Texte clé du Pacte vert européen, la loi sur la restauration de la nature vise à réparer les écosystèmes naturels dégradés par les activités humaines. Elle a été approuvée fin février par les eurodéputés après d’âpres débats et devait être validée ce lundi 25 mars en Conseil des ministres de l'Environnement de l'UE. Mais au dernier moment, la présidence belge l’a retiré de l’agenda, faute de majorité.

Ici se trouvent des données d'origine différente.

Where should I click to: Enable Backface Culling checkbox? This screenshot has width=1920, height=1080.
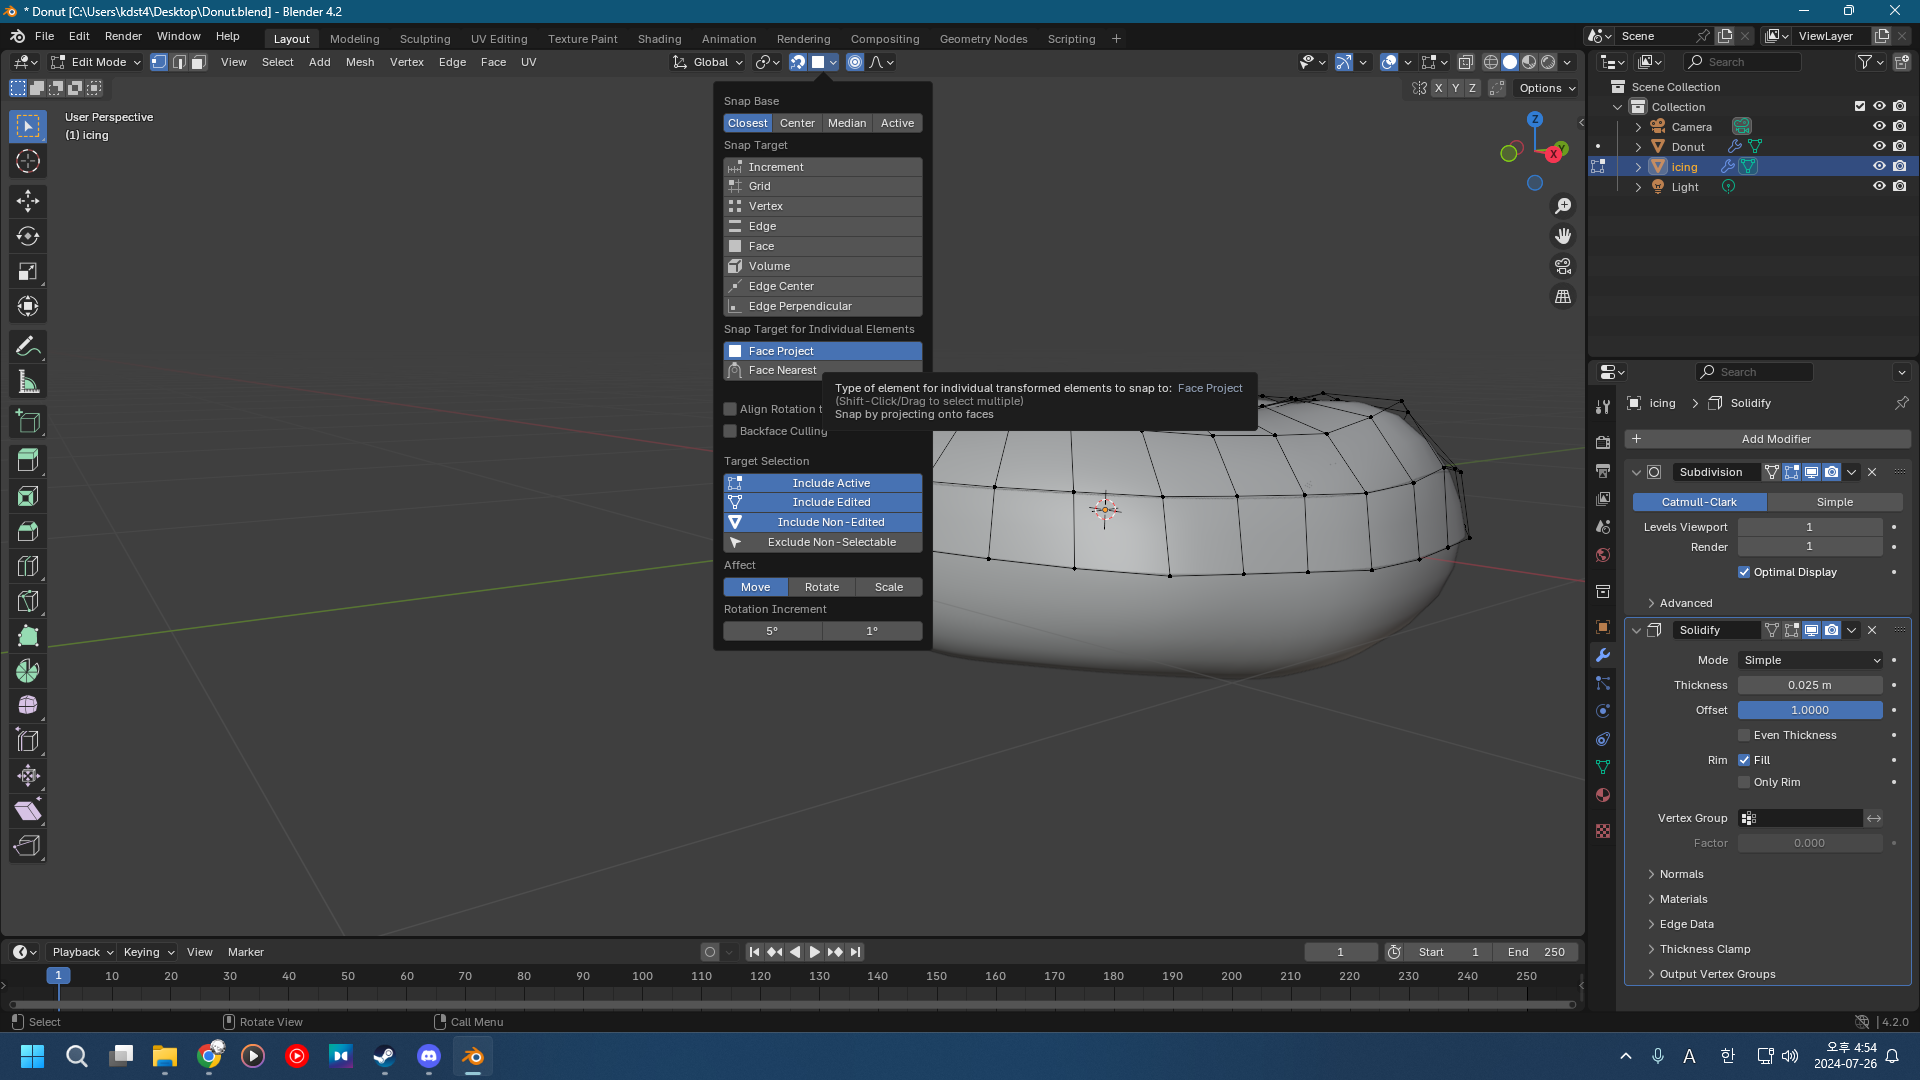click(x=730, y=431)
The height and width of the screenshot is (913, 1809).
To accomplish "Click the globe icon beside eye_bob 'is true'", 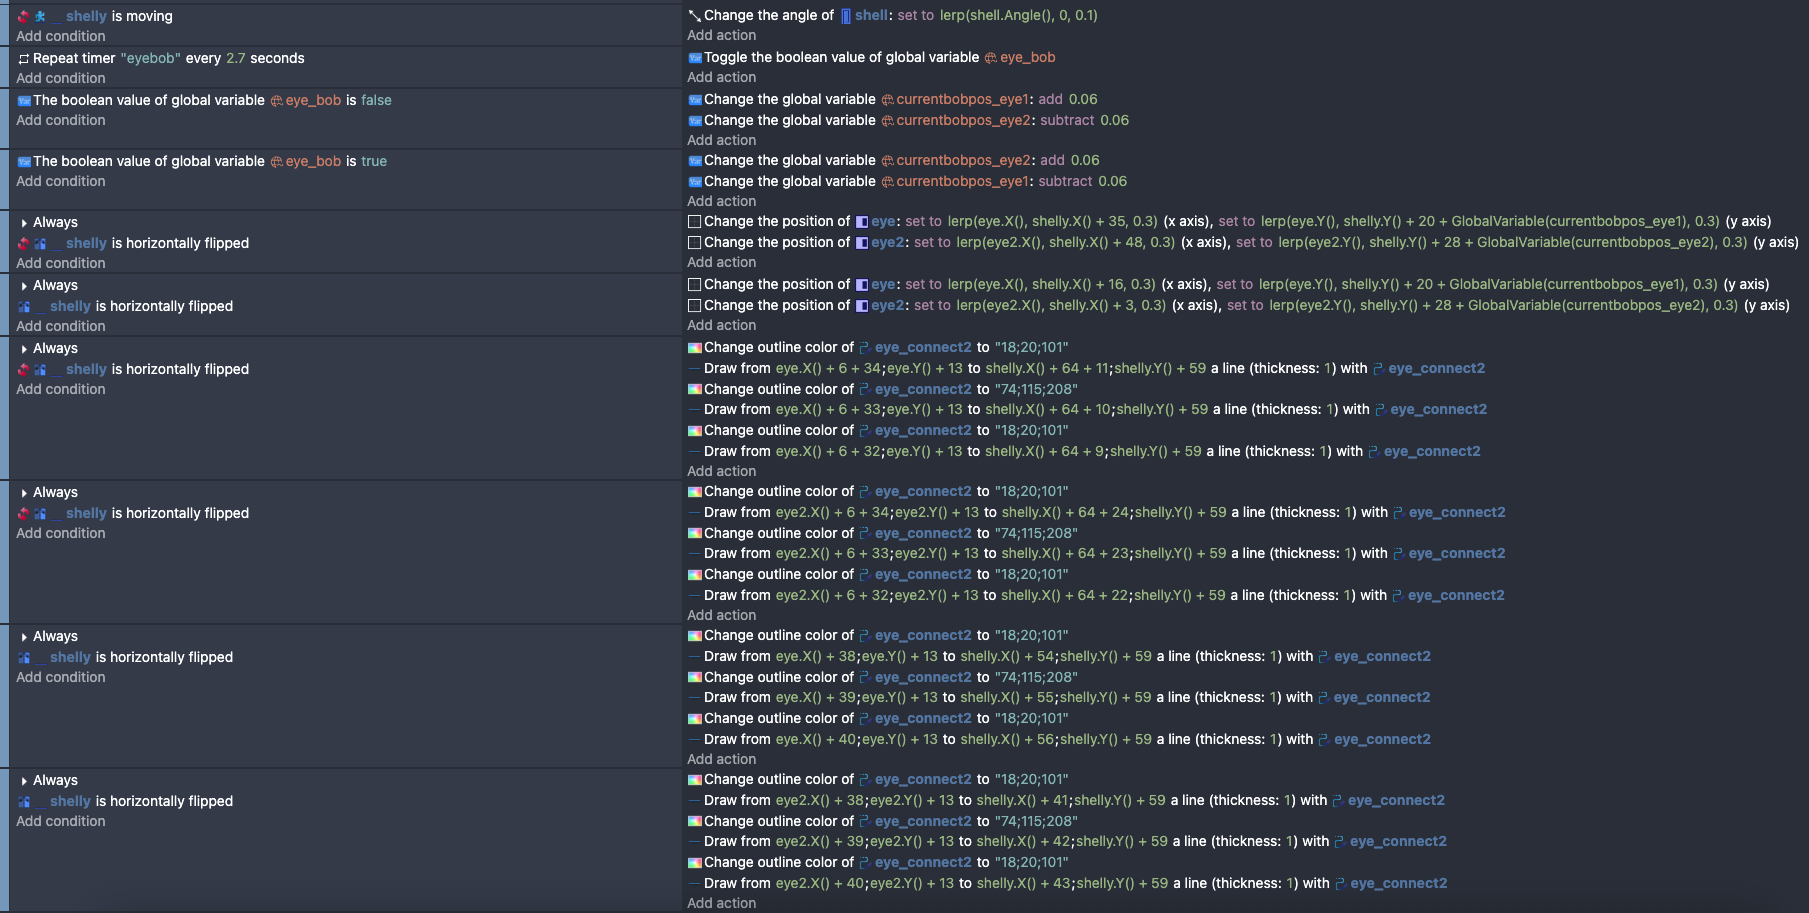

À moins de trois mois des élections européennes, certains États membres de l’Union sont réticents, parce que l’Europe sort d’un mouvement de colère des agriculteurs et qu’elle craint qu’il reprenne. Cette loi vient en effet heurter de nombreux secteurs de nos économies et sociétés, qui fonctionnent actuellement en abîmant la nature avec, au premier rang, l’agriculture intensive.
Restaurer les espaces naturels est pourtant crucial, car ils sont à la base de nos économies et rendent possible notre vie sur la planète. Si nos forêts dépérissent, nous n’aurons plus de bois. Si les insectes qui aident à la reproduction des plantes disparaissent tous, on ne pourra plus cultiver. Si on pollue tous nos cours d’eau, les entreprises qui utilisent cette eau auront un problème. Notre santé dépend aussi de la nature.
Des sols en mauvais état
Aujourd’hui, 80% des habitats naturels dans l'Union européenne sont dans un état « mauvais » ou « médiocre », selon Bruxelles. Non seulement les Européens n’ont presque plus d’espaces naturels primaires, c’est-à-dire où les humains n’ont pas mis les mains, mais les espaces semi-naturels, comme les espaces agricoles, ont de surcroît été épuisés. À cause des engrais, des pesticides et des méthodes intensives, les sols européens ont perdu beaucoup en fertilité notamment.
« Les écosystèmes les plus abîmés en Europe sont les zones agricoles, les milieux marins et les tourbières », détaille Agnès Hallosserie, directrice du programme biodiversité à l’Institut du développement durable et des relations internationales (Iddri).
Prenons cet exemple : une tourbière, c’est une sorte de marais, de prairie humide, où l’eau souterraine remonte plusieurs mois par an et offre un espace unique pour certaines plantes et certains amphibiens. « Ces tourbières, on les a en grande partie asséchées pour cultiver et construire nos villes », explique Boris Brasseur, géologue qui étudie les sols et notamment les tourbières à l’Université Picardie-Jules Verne, dans le nord de la France. Elles jouent pourtant un rôle clé d’épuration des eaux, de réservoir en cas d’inondations, et stockent énormément de carbone. C’est donc dans notre intérêt de les remettre en état pour freiner le réchauffement climatique.
Que se propose de faire le texte de l’UE ?
La loi européenne sur la restauration de la nature entend imposer aux Vingt-Sept de réparer 20% des terres et des espaces marins de l’Union européenne d’ici à 2030, et l’ensemble des écosystèmes dégradés d’ici à 2050. C’est une solution préconisée par l’Ipbes, l’équivalent du Giec mais pour la biodiversité, et c’est dans la lignée de l’Accord de Montréal pour tenter de stopper l’effondrement du vivant. Pour ce faire, le texte de l’UE liste des objectifs par habitats naturels et pour certaines espèces comme les papillons de prairie ou les oiseaux.
« Concrètement, cela veut dire casser du béton pour désartificialiser des sols, recreuser des fossés, libérer des cours d’eau, liste Agnès Hallosserie. Les agriculteurs et les pêcheurs ont aussi un rôle à jouer ainsi que les politiques publiques dans ces secteurs ; les villes vont devoir restaurer les écosystèmes urbains et renforcer les espaces verts... »Mais il s’agit aussi que l’être humain se retire pour laisser la nature reprendre sa place et retrouver son équilibre. « Si on arrête les pressions sur la nature, elle revient et retrouve ces fonctionnalités dans de nombreux cas », assure-t-elle.